Thursday: like most people who read voraciously, I’d love to write a book. Thursday’s challenge is to write a proper chapter.

Friday: weather-dependent – swimming, ideally, but if there’s lightning or high winds it’s probably not safe so a bike ride if the wind’s low or either a walk or a drive if the wind’s high.

Saturday: Crumbowl. I play Blood Bowl and this is a tournament a friend runs. A one day event designed to encourage new players. A lot of fun and a forced break from routine ;-)

Sunday: this is traditionally housework day, so it’s harder to break the routine especially when the chores can’t be done on the Saturday. It’s also roleplay week, which means the guys are over in the evening. I think, though, that I will try to fit in a cycle ride for the fresh air and exercise.

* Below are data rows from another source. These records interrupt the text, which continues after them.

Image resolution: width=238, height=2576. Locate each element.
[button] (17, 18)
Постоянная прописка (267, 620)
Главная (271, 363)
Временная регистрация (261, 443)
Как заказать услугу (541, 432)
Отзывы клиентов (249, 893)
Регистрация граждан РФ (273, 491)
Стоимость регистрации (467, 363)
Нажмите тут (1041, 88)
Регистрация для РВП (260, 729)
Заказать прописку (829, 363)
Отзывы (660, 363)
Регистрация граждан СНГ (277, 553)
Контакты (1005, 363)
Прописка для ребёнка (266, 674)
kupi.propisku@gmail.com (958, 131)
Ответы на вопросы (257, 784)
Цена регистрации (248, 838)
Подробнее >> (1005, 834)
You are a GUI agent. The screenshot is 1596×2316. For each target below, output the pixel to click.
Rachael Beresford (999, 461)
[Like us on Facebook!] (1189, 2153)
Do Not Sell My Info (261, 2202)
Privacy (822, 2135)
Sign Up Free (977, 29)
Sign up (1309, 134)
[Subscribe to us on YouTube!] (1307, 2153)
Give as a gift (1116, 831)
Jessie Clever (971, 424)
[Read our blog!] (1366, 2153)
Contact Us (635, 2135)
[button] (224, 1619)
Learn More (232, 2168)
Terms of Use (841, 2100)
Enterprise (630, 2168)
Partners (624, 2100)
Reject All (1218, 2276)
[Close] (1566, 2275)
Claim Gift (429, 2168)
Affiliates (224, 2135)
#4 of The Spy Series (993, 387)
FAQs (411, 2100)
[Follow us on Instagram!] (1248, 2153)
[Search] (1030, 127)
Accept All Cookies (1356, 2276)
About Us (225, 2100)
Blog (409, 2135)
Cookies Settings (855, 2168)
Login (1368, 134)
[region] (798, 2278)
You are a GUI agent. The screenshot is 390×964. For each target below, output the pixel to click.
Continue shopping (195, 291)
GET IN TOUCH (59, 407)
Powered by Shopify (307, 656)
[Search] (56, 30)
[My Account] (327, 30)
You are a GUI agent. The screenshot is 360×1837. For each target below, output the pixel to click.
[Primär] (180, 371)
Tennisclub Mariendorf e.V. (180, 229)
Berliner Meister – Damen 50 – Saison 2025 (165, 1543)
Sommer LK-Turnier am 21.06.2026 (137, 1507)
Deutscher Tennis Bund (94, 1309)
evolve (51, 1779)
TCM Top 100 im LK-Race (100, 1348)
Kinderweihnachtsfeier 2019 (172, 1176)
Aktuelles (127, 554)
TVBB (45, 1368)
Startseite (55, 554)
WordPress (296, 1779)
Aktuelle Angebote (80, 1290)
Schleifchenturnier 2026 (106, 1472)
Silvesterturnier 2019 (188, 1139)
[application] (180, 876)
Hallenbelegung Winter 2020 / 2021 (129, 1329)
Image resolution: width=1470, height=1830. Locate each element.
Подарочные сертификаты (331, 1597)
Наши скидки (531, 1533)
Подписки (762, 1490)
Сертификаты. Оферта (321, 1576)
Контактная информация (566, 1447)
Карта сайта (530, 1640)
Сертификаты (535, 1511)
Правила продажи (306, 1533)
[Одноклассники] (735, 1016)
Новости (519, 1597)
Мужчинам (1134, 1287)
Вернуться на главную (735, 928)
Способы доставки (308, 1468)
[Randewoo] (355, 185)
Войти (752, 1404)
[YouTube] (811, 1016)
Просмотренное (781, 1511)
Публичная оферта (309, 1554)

Small steps. Little things. But breaking things up, making changes, should help encourage me to do more and actually feel like I’m living, achieving and making progress in life.

Bereavement

Image

Husbit’s brother died back in May. It’s kept me quiet because my way of dealing with something like this is to talk and talk about it and his (and his family’s) is to stay quiet and private. I find that difficult, but this is really his grief so I have elected to stay quiet and respect his privacy.

I’m finally at a point where I’m able to talk about other things, so will try to get this blog running properly soon.